In previous studies, chronic inflammatory macrophages were found to have the potential to polarize or differentiate into two opposite versions: pro-inflammatory, or M1, and anti-inflammatory (M2) types. These constitute an M1-M2 equilibrium that regulates the severity of inflammation and tissue health—or homeostasis.

This dual nature or polarization describes how M2 can revert to M1 or even M0—the non-inflammatory or steady state—in the deep granuloma zone where a bacteria-permissive microenvironment is formed. The team has examined the dense globular structures of granulomas in animals, particularly in the lungs.

"Microbes and cancer cells may manipulate this permissive microenvironment to favor their survival," says the paper's first author, Tatsuaki Mizutani.

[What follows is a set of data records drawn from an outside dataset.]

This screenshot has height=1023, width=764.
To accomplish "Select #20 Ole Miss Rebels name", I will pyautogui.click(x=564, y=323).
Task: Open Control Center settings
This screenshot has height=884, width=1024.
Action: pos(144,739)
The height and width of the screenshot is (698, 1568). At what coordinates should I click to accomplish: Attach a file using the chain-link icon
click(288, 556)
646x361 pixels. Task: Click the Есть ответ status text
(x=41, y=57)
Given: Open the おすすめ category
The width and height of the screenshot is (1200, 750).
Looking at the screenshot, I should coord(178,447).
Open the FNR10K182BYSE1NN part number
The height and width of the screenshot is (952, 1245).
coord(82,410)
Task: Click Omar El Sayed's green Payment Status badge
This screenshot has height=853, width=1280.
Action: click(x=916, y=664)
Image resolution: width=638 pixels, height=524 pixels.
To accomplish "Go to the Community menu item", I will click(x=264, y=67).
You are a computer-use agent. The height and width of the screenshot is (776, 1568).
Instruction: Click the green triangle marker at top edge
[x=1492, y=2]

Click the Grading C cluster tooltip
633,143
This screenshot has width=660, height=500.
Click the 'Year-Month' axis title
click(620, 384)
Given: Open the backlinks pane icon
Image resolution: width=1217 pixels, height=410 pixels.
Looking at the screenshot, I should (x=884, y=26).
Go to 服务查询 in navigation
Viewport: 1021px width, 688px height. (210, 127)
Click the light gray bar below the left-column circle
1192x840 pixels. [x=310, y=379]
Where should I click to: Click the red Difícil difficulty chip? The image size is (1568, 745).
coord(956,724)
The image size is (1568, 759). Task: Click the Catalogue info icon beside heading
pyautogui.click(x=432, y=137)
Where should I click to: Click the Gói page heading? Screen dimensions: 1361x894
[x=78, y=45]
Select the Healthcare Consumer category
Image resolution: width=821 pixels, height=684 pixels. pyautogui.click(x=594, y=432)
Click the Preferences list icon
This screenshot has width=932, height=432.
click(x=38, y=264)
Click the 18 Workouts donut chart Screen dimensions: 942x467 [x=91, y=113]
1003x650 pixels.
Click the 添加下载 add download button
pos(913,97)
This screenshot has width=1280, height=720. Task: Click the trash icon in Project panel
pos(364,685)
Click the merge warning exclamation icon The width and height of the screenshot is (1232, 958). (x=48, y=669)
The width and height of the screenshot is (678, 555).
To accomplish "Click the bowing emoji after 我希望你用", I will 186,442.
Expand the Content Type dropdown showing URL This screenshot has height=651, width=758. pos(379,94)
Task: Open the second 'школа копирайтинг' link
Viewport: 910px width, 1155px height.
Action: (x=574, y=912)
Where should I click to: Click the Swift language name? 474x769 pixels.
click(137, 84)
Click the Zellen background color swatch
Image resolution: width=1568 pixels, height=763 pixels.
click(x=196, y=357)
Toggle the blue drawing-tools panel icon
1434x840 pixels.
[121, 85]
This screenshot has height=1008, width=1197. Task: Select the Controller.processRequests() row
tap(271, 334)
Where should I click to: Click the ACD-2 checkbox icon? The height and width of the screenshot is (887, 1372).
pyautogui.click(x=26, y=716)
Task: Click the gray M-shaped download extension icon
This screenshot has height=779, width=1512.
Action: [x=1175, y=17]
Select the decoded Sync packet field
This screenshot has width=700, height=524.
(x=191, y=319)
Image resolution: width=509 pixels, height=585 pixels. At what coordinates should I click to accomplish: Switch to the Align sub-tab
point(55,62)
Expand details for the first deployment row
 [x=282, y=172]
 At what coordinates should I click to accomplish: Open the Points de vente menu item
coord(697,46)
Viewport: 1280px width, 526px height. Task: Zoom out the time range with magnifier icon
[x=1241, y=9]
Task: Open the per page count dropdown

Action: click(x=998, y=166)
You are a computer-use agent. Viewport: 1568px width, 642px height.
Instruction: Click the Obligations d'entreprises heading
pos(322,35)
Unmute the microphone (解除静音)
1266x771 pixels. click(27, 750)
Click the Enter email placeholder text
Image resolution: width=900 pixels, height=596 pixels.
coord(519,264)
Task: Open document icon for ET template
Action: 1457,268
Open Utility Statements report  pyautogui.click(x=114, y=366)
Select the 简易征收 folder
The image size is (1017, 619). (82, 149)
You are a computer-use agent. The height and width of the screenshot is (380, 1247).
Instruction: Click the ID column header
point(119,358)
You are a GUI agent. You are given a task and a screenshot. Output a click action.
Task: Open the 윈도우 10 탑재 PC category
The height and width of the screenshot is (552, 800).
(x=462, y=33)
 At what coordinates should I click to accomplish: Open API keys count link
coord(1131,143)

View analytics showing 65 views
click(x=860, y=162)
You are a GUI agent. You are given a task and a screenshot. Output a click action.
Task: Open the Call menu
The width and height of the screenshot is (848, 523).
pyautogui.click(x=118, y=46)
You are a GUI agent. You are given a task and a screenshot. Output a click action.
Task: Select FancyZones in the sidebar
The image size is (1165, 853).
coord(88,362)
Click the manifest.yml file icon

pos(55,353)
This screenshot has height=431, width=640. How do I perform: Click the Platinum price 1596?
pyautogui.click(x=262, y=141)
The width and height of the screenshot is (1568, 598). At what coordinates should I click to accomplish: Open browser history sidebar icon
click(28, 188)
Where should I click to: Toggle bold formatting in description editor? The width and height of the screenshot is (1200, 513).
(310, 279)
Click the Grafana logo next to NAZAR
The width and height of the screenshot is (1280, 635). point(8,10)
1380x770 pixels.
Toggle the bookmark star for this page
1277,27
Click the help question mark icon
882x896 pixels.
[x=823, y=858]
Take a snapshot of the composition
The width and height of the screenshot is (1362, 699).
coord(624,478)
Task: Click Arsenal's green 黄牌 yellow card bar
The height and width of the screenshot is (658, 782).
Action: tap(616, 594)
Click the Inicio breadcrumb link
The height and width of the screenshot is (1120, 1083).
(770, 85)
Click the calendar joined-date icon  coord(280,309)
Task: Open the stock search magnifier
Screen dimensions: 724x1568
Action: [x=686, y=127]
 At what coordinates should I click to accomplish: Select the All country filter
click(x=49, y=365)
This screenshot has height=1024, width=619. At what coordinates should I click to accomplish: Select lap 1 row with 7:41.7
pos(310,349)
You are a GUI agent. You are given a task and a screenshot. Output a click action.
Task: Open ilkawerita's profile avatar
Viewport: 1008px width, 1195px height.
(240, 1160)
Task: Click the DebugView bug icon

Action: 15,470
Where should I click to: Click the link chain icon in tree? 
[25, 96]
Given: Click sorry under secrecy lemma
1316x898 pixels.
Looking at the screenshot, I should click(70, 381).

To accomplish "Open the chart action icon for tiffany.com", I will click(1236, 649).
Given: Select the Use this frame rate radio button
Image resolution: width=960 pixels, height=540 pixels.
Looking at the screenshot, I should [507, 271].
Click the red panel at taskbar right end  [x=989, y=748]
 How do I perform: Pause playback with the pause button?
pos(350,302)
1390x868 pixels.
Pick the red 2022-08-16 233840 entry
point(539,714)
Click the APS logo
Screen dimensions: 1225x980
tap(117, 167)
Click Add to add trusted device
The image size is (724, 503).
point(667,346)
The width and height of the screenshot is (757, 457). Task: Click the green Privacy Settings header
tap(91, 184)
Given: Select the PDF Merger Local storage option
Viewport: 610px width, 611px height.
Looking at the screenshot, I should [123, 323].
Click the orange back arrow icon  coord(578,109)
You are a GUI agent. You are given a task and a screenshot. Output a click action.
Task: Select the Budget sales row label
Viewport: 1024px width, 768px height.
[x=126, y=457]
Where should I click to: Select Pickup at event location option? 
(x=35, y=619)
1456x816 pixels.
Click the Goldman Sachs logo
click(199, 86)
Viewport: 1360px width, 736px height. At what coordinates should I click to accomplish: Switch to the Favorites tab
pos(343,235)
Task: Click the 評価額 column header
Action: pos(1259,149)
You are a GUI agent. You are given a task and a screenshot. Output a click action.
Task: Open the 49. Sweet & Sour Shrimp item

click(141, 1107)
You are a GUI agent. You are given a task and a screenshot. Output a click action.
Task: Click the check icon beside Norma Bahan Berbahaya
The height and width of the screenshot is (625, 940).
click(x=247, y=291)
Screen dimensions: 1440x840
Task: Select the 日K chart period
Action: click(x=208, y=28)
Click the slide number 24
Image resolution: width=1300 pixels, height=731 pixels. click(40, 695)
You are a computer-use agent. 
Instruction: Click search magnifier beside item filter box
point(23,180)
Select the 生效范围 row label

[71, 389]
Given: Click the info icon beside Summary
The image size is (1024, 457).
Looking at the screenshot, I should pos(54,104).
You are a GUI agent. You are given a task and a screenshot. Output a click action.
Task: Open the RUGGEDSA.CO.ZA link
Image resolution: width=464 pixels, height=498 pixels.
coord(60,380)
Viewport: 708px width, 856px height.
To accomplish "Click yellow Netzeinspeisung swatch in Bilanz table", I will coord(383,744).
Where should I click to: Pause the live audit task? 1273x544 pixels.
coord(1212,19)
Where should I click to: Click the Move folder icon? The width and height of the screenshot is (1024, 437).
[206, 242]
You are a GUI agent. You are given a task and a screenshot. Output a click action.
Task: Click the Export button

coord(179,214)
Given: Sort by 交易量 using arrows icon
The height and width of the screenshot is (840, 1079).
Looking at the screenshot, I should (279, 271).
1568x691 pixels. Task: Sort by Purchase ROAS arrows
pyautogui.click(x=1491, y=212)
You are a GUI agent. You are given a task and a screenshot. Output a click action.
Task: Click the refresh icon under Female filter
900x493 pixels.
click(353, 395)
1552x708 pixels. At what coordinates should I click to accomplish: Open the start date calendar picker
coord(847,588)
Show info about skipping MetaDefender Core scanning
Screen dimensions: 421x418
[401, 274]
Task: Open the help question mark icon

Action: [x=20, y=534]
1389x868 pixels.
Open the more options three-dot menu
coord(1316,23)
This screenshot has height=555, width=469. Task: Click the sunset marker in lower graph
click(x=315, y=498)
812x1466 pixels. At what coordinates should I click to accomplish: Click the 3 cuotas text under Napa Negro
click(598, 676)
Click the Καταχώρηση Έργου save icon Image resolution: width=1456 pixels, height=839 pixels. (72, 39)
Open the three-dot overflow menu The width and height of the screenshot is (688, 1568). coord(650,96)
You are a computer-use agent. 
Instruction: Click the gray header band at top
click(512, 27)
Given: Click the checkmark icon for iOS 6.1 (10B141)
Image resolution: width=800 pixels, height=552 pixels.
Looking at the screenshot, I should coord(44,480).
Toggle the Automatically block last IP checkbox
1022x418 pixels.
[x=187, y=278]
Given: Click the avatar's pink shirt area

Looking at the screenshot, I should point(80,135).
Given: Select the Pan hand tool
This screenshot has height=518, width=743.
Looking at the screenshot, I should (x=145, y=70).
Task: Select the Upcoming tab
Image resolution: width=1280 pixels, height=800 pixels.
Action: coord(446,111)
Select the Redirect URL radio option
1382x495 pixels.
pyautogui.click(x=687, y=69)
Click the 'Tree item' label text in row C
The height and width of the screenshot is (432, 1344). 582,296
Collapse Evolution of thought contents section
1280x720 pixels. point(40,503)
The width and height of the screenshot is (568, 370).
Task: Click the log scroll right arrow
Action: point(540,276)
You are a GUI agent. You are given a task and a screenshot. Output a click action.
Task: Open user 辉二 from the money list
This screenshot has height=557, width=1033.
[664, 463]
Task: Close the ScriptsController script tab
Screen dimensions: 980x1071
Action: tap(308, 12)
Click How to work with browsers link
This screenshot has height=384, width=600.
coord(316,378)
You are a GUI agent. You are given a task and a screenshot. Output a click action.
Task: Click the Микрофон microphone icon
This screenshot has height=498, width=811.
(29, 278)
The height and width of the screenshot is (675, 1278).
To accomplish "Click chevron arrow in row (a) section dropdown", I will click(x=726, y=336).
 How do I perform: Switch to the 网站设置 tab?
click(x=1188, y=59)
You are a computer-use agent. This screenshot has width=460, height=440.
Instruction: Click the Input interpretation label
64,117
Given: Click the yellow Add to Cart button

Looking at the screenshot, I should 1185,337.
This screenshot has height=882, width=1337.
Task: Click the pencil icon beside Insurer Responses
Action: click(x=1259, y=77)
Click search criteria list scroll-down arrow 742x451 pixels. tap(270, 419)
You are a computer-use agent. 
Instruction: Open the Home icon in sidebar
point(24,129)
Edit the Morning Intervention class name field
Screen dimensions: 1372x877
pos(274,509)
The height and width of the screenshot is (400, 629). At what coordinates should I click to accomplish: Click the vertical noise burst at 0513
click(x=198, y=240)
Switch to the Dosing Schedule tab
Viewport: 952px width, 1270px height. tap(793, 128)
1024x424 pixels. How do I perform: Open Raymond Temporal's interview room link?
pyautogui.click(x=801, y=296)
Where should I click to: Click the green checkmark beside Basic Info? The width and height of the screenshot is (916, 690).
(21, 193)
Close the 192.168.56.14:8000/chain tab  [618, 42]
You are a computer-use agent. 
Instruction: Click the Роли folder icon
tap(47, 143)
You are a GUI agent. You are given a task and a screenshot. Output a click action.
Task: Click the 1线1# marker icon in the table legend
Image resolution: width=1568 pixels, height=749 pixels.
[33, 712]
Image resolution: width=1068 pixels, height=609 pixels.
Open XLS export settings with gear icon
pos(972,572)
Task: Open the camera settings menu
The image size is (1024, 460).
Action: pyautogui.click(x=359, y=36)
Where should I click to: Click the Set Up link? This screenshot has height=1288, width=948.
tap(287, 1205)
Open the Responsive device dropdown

Human granuloma-related disorders including tuberculosis are a hallmark of chronic inflammatory diseases. Mizutani posits that the results his team obtained from tuberculosis may also be applied to tumors.

Previous studies have revealed that intercellular interactions within granulomas drive effective inflammatory responses against pathogens or contaminants, but chronic inflammation—as in tuberculosis and tumors—persists over prolonged periods of time.

To test how to predict tumor development, Mizutani's team previously established a lung granuloma model in guinea pigs, which demonstrated the specific accumulation of Neutrophil S100A9—or A9—deep in the cores of granulomas. A9 is expressed in monocytes and macrophages at low levels, but at high levels within neutrophils.

"What is interesting is that both the inflammatory and anti-inflammatory effects of A9 have been reported in A9-deficient mice," notes Mizutani, whose team is now considering whether to make A9's multifunctional nature anti-tumorigenic in the tumor microenvironment.

"Our understanding of how a permissive microenvironment in tumors is formed may be applied to effective cancer drug development," says Mizutani.